In RE: Google Android Consumer Privacy Litigation
4:11-md-02264
N.D. Cal.Mar 26, 2013Background
- This is a Northern District of California MDL addressing Android privacy claims against Google, AdMob, and AdWhirl; court grants partial dismissal and leave to amend.
- Plaintiffs allege Google’s Android OS and Apps collect PII via hidden code/hooks, including names, location data, app activity, and device UUIDs.
- AdMob and AdWhirl are integrated into the ecosystem, with AdWhirl enabling dynamic switching among ad networks; Google acquired AdMob in 2009.
- Android Market and the OS allegedly provide a data-collection environment; Plaintiffs claim notice and consent were lacking and representations about anonymization were false.
- Plaintiffs assert six claims: CFAA, UCL, California constitutional Right to Privacy, CDAFA, Negligence, and Trespass to Chattels; court dismisses several with leave to amend.
- Court denies as moot the motion to strike exhibits; grants leave to amend all dismissed claims; deadlines set for amended pleadings.
Issues
| Issue | Plaintiff's Argument | Defendant's Argument | Held |
|---|---|---|---|
| Standing under Article III for claims | Plaintiffs allege injury from diminished PII value, battery life, overpayment, and statutory/privacy rights. | Defendants contend no concrete, traceable injury; standing lacks for most theories. | Grants in part, denies in part; standing recognized for some battery-life theory against Google; others dismissed with leave to amend. |
| CFAA damage/loss requirement | Plaintiffs allege data access harms caused loss exceeding statutory thresholds. | Allegations fail to show damage or loss to meet 18 U.S.C. §1030(g) threshold. | CFAA claim dismissed with leave to amend. |
| CDAFA damages and without-permission | Google’s surreptitious tracking violated CDAFA, causing damage/loss. | No demonstrated damage/loss tied to all defendants; insufficient “without permission” showing. | CDAFA claim dismissed with leave to amend. |
| UCL unlawful vs unfair vs fraudulent prongs | Alleges PII value diminution and misrepresentations; seeks unlawful/unfair/fraudulent relief. | No standing for unlawful prong; lack of particular reliance and concrete misrepresentations. | Unlawful prong dismissed; unfair prong potentially viable; fraudulent prong challenged; leave to amend. |
| Right to privacy claim under California Constitution | Alleged egregious dissemination of PII and geolocation violates informational privacy. | Allegations not sufficiently egregious to meet social-norm breach standard. | Right to Privacy claim dismissed with leave to amend. |
Key Cases Cited
- Bell Atl. Corp. v. Twombly, 550 U.S. 544 (U.S. 2007) (plausibility pleading standard)
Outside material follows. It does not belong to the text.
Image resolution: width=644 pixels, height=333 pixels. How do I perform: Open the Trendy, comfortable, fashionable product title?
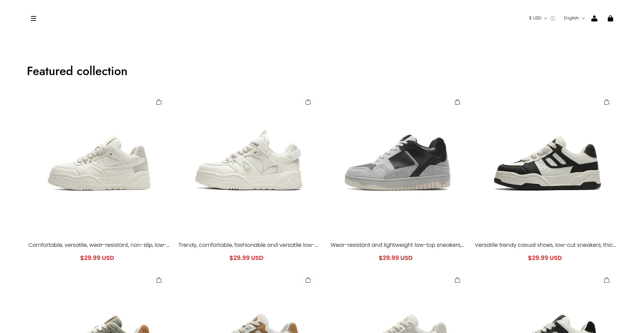tap(248, 245)
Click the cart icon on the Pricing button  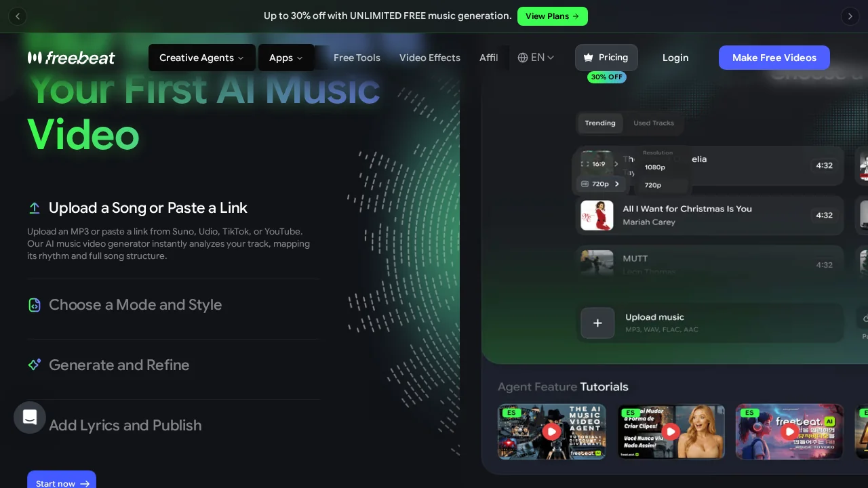(x=588, y=58)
- Ashcroft v. Iqbal, 556 U.S. 662 (U.S. 2009) (plausibility requirement applied after Twombly)
- Lujan v. Defenders of Wildlife, 504 U.S. 555 (U.S. 1992) (standing prerequisites)
- Kwikset Corp. v. Superior Court, 51 Cal. 4th 310 (Cal. 2011) (economic injury can support UCL standing)
- Fogelstrom v. Lamps Plus, Inc., 195 Cal. App. 4th 986 (Cal. App. 4th 2011) (informational privacy concerns insufficient for egregious breach)
- In re iPhone Application Litig., 844 F. Supp. 2d 1040 (N.D. Cal. 2012) (standing and privacy claims analyzed in smartphone context)
- Hill v. National Collegiate Athletic Assn., 7 Cal. 4th 1 (Cal. 1994) (elements of California privacy right analysis)
- Daugherty v. American Honda Motor Co., 144 Cal. App. 4th 824 (Cal. App. 2006) (UCL framework and prongs)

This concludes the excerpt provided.